§ **DESAFIO 1**: Reproduza literalmente a passagem do texto sobre a visão do artista que vai de "Quer dizer, arte" a "a inúmeras situações.".
§ **DESAFIO 2**:
Responda com base no texto sobre a visão do artista:
(a) Onde Carlos Drummond estava quando foi abordado pelo suposto poeta?
(b) Desde quando, pelo menos, segundo o texto, tudo isso já foi dito, lido, visto e ouvido?
(c) Além do pôr-do-sol e da hecatombe, que dois exemplos o texto cita do que cada um pode ver como arte?
§ **DESAFIO 3**: Dê continuidade ao texto sobre a visão do artista a partir da última frase apresentada.

§ **TRECHO DO DOCUMENTO**:

───

Uma visão de artista
RUBENS PILEGGI SÁ
Parece até karma de artista. O sujeito morre incompreendido, mas as idéias ficam. E de que o artista foge da realidade, trocando-a pelos seus delírios. O artista, no imaginário popular, como o louco, o demiurgo, o xamã, o iluminado pelos deuses, nascido para morrer pobre e sem reconhecimento pela sua obra, em vida. O defunto era uma pessoa boa, dizem, quase que sinceramente, os necrófilos. A noção de que o artista está em outra dimensão é, muitas vezes, reforçada pelos próprios artistas, mas é apenas a visão estereotipada de um certo tipo de romantismo.
Um caso contado foi que o poeta Carlos Drummond estava sentado em uma mesa de bar, tomando seu café, quando foi abordado por alguém que se auto-intitulava poeta e que gostaria de saber da opinião do autor de poemas como "e agora, José?" se este achava que os poemas que trazia nas mãos poderia fazer dele alguém reconhecido como poeta. No alto de sua experiência, o velhinho lhe disse que já era muito escrever poemas. Quem tinha de dizer ou não se alguém era poeta eram os leitores. E não quem tivesse a tal pretensão de se julgar um.
Artista, quem é? E como é que a arte pode acontecer entre nós? Porque se não há leitores, público, espectadores, também não haverá leitura, espetáculo. Nada poderá ser chamado OBRA. Se o outro é quem diz quem sou eu (como na historinha acima), então a relação deve ser complementar, para que aquilo que denominamos ARTE possa acontecer.
Aliás, essa é uma longa história: parangolé, Borges, Leminski, objetos sensoriais, etc. Ou seja, tudo o que já foi dito, lido, visto e ouvido, desde, pelo menos, o final dos anos 50. E que vai, por exemplo, da noção do público como participador, até a abolição de um lugar específico para a arte.
Quer dizer, arte não é só o que está determinado a ser arte (às vezes nem é), mas aquilo que cada um pode ver como tal: um pôr-do-sol ou uma hecatombe. Um lixo jogado no chão ou uma partida de futebol, por exemplo. E mais: quando, a partir de um olhar, consegue-se estabelecer múltiplas outras relações de significados que se desdobram além do acontecimento ou da imagem vista. Relações que estão além da obviedade que os sentidos estão captando no momento, como as palavras que se abrem para outras dimensões de leitura; das imagens que contêm força além de sua aparência; ou de movimentos que se desenvolvem dentro de outros movimentos, abertos a inúmeras situações.

───

§ **TRECHOS DE DADOS**:
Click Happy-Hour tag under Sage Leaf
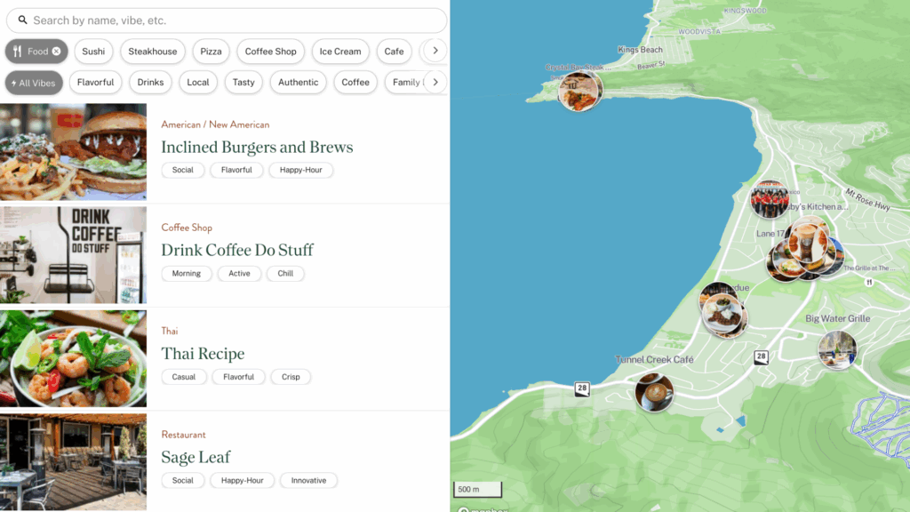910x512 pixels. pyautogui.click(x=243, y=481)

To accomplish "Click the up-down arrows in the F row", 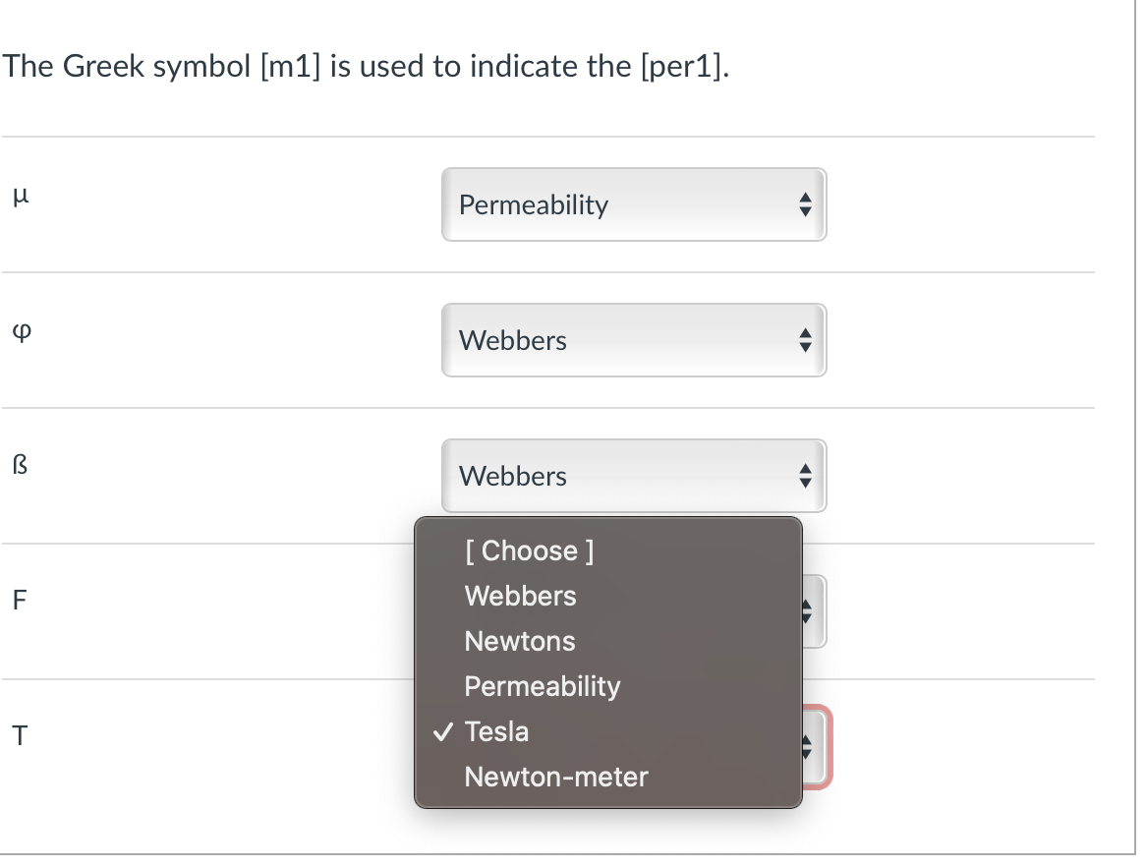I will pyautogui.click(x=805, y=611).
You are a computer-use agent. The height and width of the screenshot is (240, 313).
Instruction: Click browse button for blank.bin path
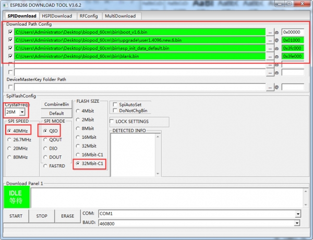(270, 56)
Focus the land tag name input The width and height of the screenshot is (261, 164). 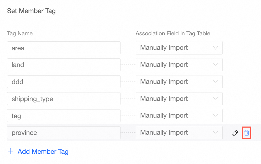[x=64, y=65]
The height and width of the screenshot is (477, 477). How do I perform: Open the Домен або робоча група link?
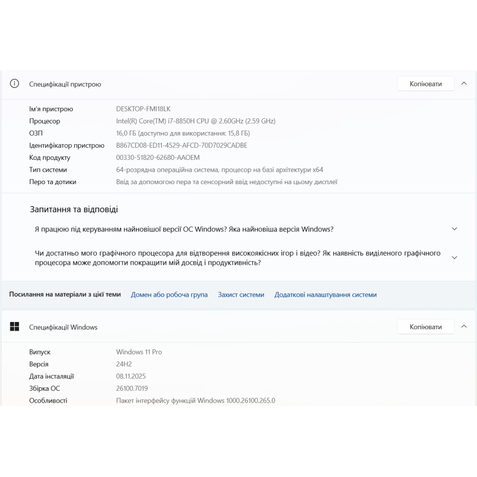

───

§ **RESPOSTA ESCRITA 1**:
Quer dizer, arte não é só o que está determinado a ser arte (às vezes nem é), mas aquilo que cada um pode ver como tal: um pôr-do-sol ou uma hecatombe. Um lixo jogado no chão ou uma partida de futebol, por exemplo. E mais: quando, a partir de um olhar, consegue-se estabelecer múltiplas outras relações de significados que se desdobram além do acontecimento ou da imagem vista. Relações que estão além da obviedade que os sentidos estão captando no momento, como as palavras que se abrem para outras dimensões de leitura; das imagens que contêm força além de sua aparência; ou de movimentos que se desenvolvem dentro de outros movimentos, abertos a inúmeras situações.

§ **RESPOSTA ESCRITA 2**:
(a) Sentado em uma mesa de bar, tomando seu café.
(b) Desde o final dos anos 50.
(c) Um lixo jogado no chão e uma partida de futebol.

§ **RESPOSTA ESCRITA 3**:
A arte não é de todo mundo que vê, lê e sente algo como sendo arte - estando dentro de um espaço institucional ou não - e nem do artista como um gênio incompreendido, como se este fosse alguém vivendo em uma dimensão fora da realidade, mas ela é e está nessa capacidade de transformar uma coisa em outra, de trazer à luz algo que, muitas vezes, já estava naquele lugar, naquele momento o tempo todo, sem que ninguém ainda tivesse percebido. Ela é fruto da inteligência, de um tipo de inteligência especial, sensível, mas não deixa de ser do mesmo tipo de inteligência necessária para as descobertas científicas. Afinal, a gravidade existia antes de Newton!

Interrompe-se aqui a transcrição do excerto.